I am here to listen and help.
— Will Blackmon ???? (@WillBlackmon) February 16, 2021
Football players struggle when our careers are over. It’s hard. We have been football players for years. It’s what we do, what we know, and a big part of who we are. And then it’s gone. A big part of our identity lost. (thread 1/6)
— Greg Camarillo (@catchcamarillo) February 15, 2021
Yet as Leaf acknowledges, the challenge is in following up and maintaining the dialogue. Not just checking up when one of their own dies, but as often as possible.
Benefits for retired players are collectively bargained with the NFL and Players Association, and Leaf said he hasn’t spoken to DeMaurice Smith, the head of the union, in years. And current players, who are at the bargaining table with league negotiators during CBA talks, aren’t attuned to the real needs of retired players, Leaf believes.
(As we’re talking, Smith calls. Leaf sends him to voicemail.)
“The current players never hear you and they never think they’re going to be 38 in a hotel room dying alone, so they never think that way when they’re collective bargaining,” Leaf said. “So I get that, but I just think more can be done.”
Leaf has ideas, tangible things he wants to see done that can help.
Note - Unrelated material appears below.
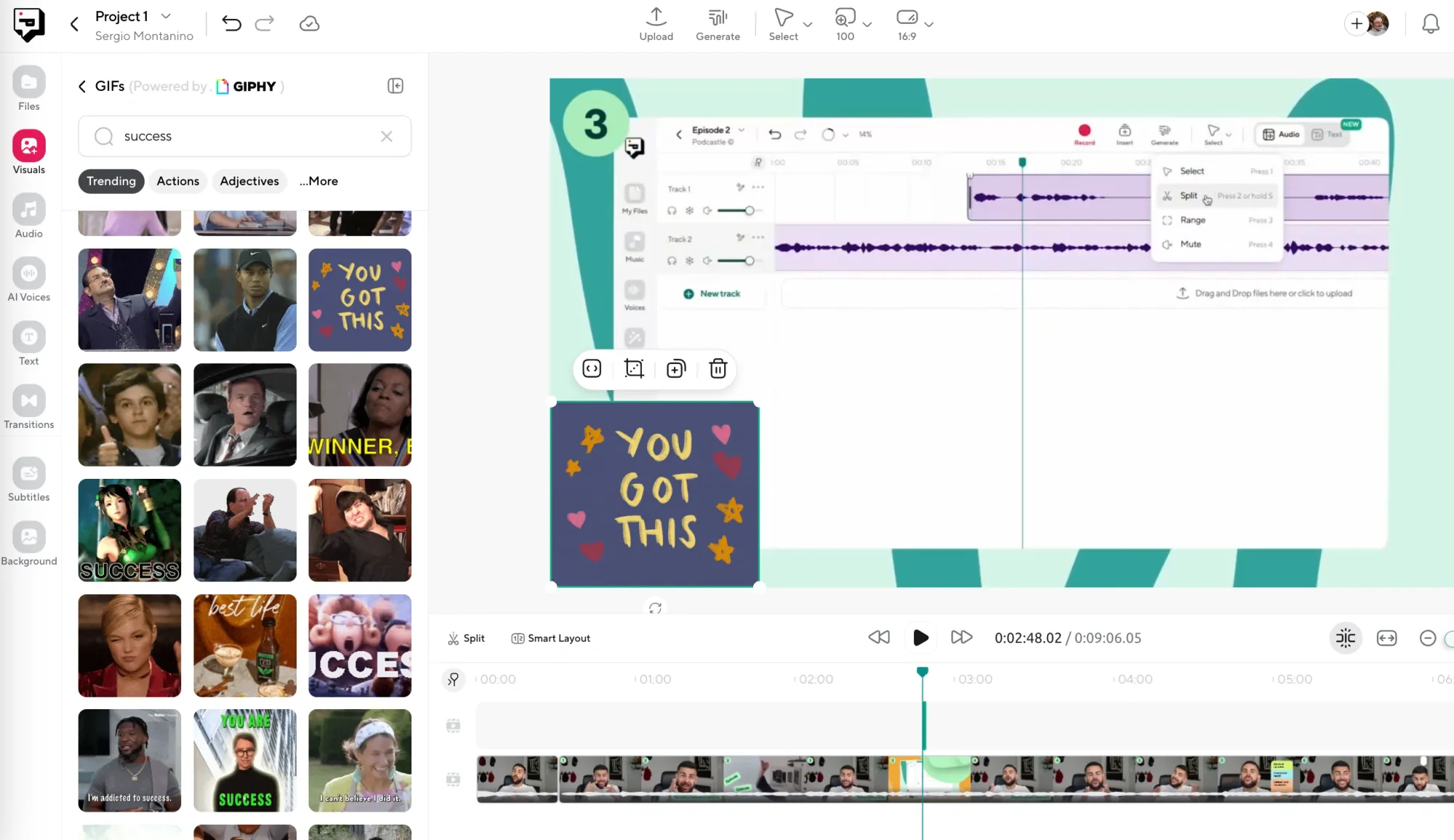
Task: Toggle fit timeline to width
Action: (x=1386, y=638)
He brings up the Legends program again, which is run by an NFL marketing executive. There’s a community, but no support staff.
He’d like to see a dedicated, sustained transitional therapy program for players upon leaving the league.
“Understanding what [life after the NFL] looks like, what it could look like,” Leaf said.
And he offers a fresh idea.
“Former-player-only facilities, because a ton of these guys see big struggles — life, physical, substance abuse — as a weakness, and we keep it quiet. We don’t want anyone to know because we lived this public life. If you had a place to go where it was just your peers, just your former players … how much money do you think they pump into the Pro Football Hall of Fame, keeping things in a museum? Imagine if there was a facility somewhere [to offer support] to the fragile minds of the people that laid the bricks in this league and are getting help and can live amazing lives. Those are things I think about all the time.
“I set up a foundation to pay for people to get treatment, but I’m awful at it; I’m terrible at fundraising, and every dollar that comes in I’m always turning it right back out to help somebody. We all have these thoughts, we all have these imaginations on what could be, but when you’re a billion-dollar industry, there’s ways to go about it that could be helpful. And I can’t tell you how good it feels to be of service to another human being, especially a brother or peer of yours; that is incredibly satisfying.”
Leaf is careful to note that in his video plea, he wasn’t blaming the NFL or the NFLPA for Jackson’s death or other players who have died, like Leaf’s former teammate, Junior Seau.
But as he points out, in the entire 101-year history of professional football, there have only been 27,000 players; the NFL’s smallest active arena, Soldier Field, seats more than twice that many. Doing the right thing to get the ones who are still living needed resources and care shouldn’t be a big ask.
“It’s a small number. When I got out of prison, I had a saying: Ryan, you’re here because of what you did, nobody else. I’ve lived that truthfully for six years,” he said. “I want their help. I want us to work together so that kind of thing doesn’t happen again.”
And he has words for the NFL.
“You have the ability to change lives. Like, save lives,” Leaf said. “You already give them this unbelievable opportunity because of the business you run, now after they’ve helped do great things to build it for you, help them to have a sustainable, powerful impact in life.
“I totally believe they can do that. But I also understand they’re a multibillion-dollar corporation, about making money, and a lot of people who are very, very rich make a lot of money, and money exacerbates character defects in a lot of people.”